Why do you think, when calling his character in a story, the writer uses the pronoun he? (to emphasize the character’s impersonality)

What kind of person does Yushka appear to the readers at the beginning of the story? (“old in appearance... short and thin”)

Where did Yushka live and work? (“in the forge on the big Moscow road”)

How did people treat Yushka? (cruelly: they beat him with sticks, mocked him in every possible way)

Describe the main character of the story by A.P. Platonov Yushka. (loves people, good-natured, gentle, hard-working person)

Why did the children bully Yushka especially hard? (“The children... didn’t understand him... They were happy that you could do whatever you wanted with him, but he didn’t do anything to them.”)

How did Yushka himself treat people? (Yushka loved people.) Why?

Where did Yushka leave the forge for one month every summer? (visit the orphan girl he helped)

How did Yushka die? (Once a passer-by pushed Yushka forcefully in the chest, and he had a chest illness. Yushka fell and never got up again - he died.)

How did people begin to live without Yushka? (“However, without Yushka, people’s lives became worse.”) Why? (From now on, people had no one to take out their bitterness and anger on.)

What memory of himself did Yushka leave on earth after his death? (Yushka raised with his small means, denying himself everything, an orphan who, having studied, became a doctor and helped people.)

The image of the adopted daughter Yushka. Having become a doctor, the girl came to the town to cure Yushka of the illness that was tormenting him. But, unfortunately, it was already too late. Not having time to save her adoptive father, the girl still remains to spread to all people the feelings kindled in her soul by the unfortunate holy fool - her warmth and kindness. She remains to “treat and comfort sick people, without tiring of quenching suffering and delaying death from the weakened.”

The story “Yushka” was written by Platonov in the first half of the 30s, and published only after the writer’s death, in 1966, in “Izbranny”.

Literary direction and genre

“Yushka” is a story that reveals in a few pages the way of thinking of the population of an entire town and the mentality of a person as such.

The work has an unexpected ending associated with the arrival of an orphan trained to be a doctor in the city. This ending makes the story look like a novella. There are similarities in the work with a parable, if you perceive the ending as a morality showing true mercy.

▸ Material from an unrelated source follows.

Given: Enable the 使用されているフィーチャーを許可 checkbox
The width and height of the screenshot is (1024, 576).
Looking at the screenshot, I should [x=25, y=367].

Topic, main idea and issues

The theme of the story is the nature of good and evil, mercy and cruelty, the beauty of the human soul. The main idea can be expressed by several biblical truths at once: one must do good unselfishly; human hearts are deceitful and extremely wicked, so people do not know what they are doing; you must love your neighbor as yourself. The problems of the story are also related to morality. Platonov raises the problem of belated gratitude, contempt and cruelty towards those who are different from everyone else. One of the most important problems is the moral deadness of the heroes, contrasted with the moral liveliness of Yushka, although it is precisely his liveliness that the children doubt.

Plot and composition

The story takes place “in ancient times.” Such a reference to the past makes the story almost a fairy tale, beginning with the words “once upon a time there lived in a certain kingdom.” That is, the hero of the story is immediately presented as a universal, timeless hero, who embodies the moral guidelines of humanity.

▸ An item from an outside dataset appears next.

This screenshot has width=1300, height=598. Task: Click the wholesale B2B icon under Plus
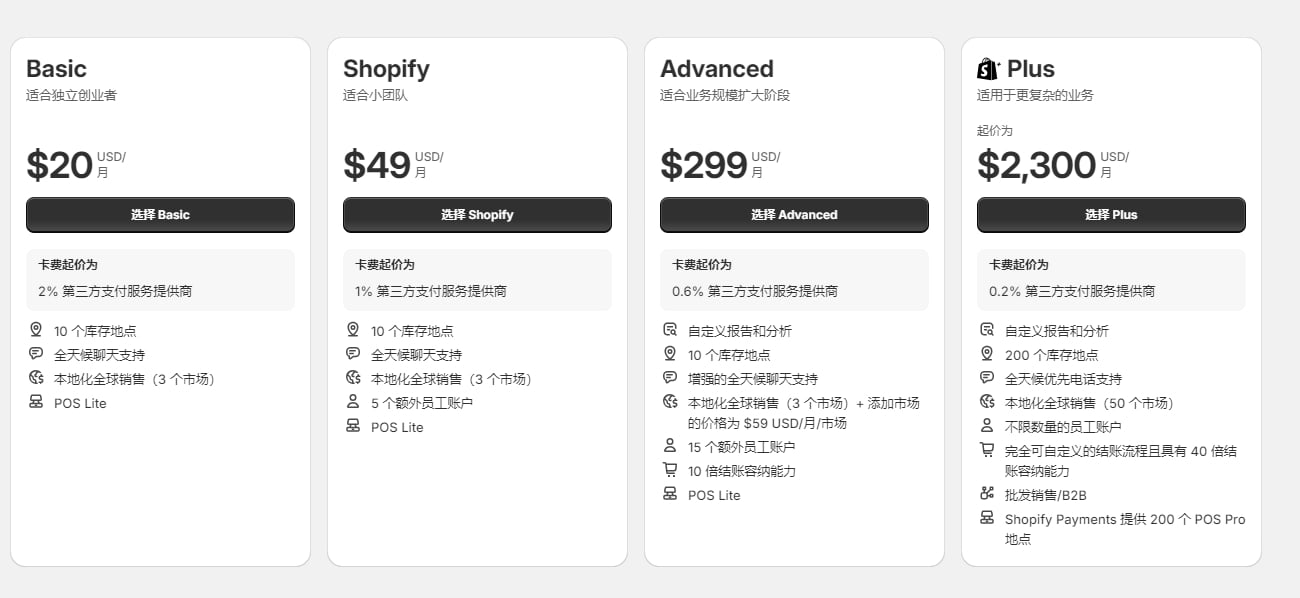pyautogui.click(x=987, y=494)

The blacksmith's assistant Yushka, whom all the inhabitants of the city laugh at as a meek and unrequited creature, leaves for a month every summer. According to him, either to his niece, or to another relative in the village or in Moscow. That year, when Yushka did not go anywhere, feeling very bad, he died, knocked down by another mocker.

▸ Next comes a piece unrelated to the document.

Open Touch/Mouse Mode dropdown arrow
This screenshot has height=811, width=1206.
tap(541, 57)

In the fall, an orphan appeared in the city, whom Yushka fed and taught all her life. The girl came to cure her benefactor of tuberculosis. She remained in the city and devoted her whole life to selflessly helping the sick.

Heroes

The story is named after the main character. Yushka is not a nickname, as many readers think, but a diminutive name, which in the Voronezh province was formed from the southern Russian version of the name Efim - Yukhim. But the word Yushka in the same southern Russian dialect it means liquid food like soup, liquid in general, and even blood. Thus, the name of the hero seems to be telling. It hints at the hero’s ability to adapt to the harsh, evil world, just as water adapts to the shape of a vessel. And also the name is a hint at the death of the hero, who died from bleeding, obviously provoked by a blow to the chest.

Yushka is a blacksmith's assistant. Nowadays, a person who does such work “that needed to be done” would be called a laborer. His age is defined as "old-looking". Only in the middle of the story does the reader learn that Yushka was 40 years old, and he looked weak and old due to illness.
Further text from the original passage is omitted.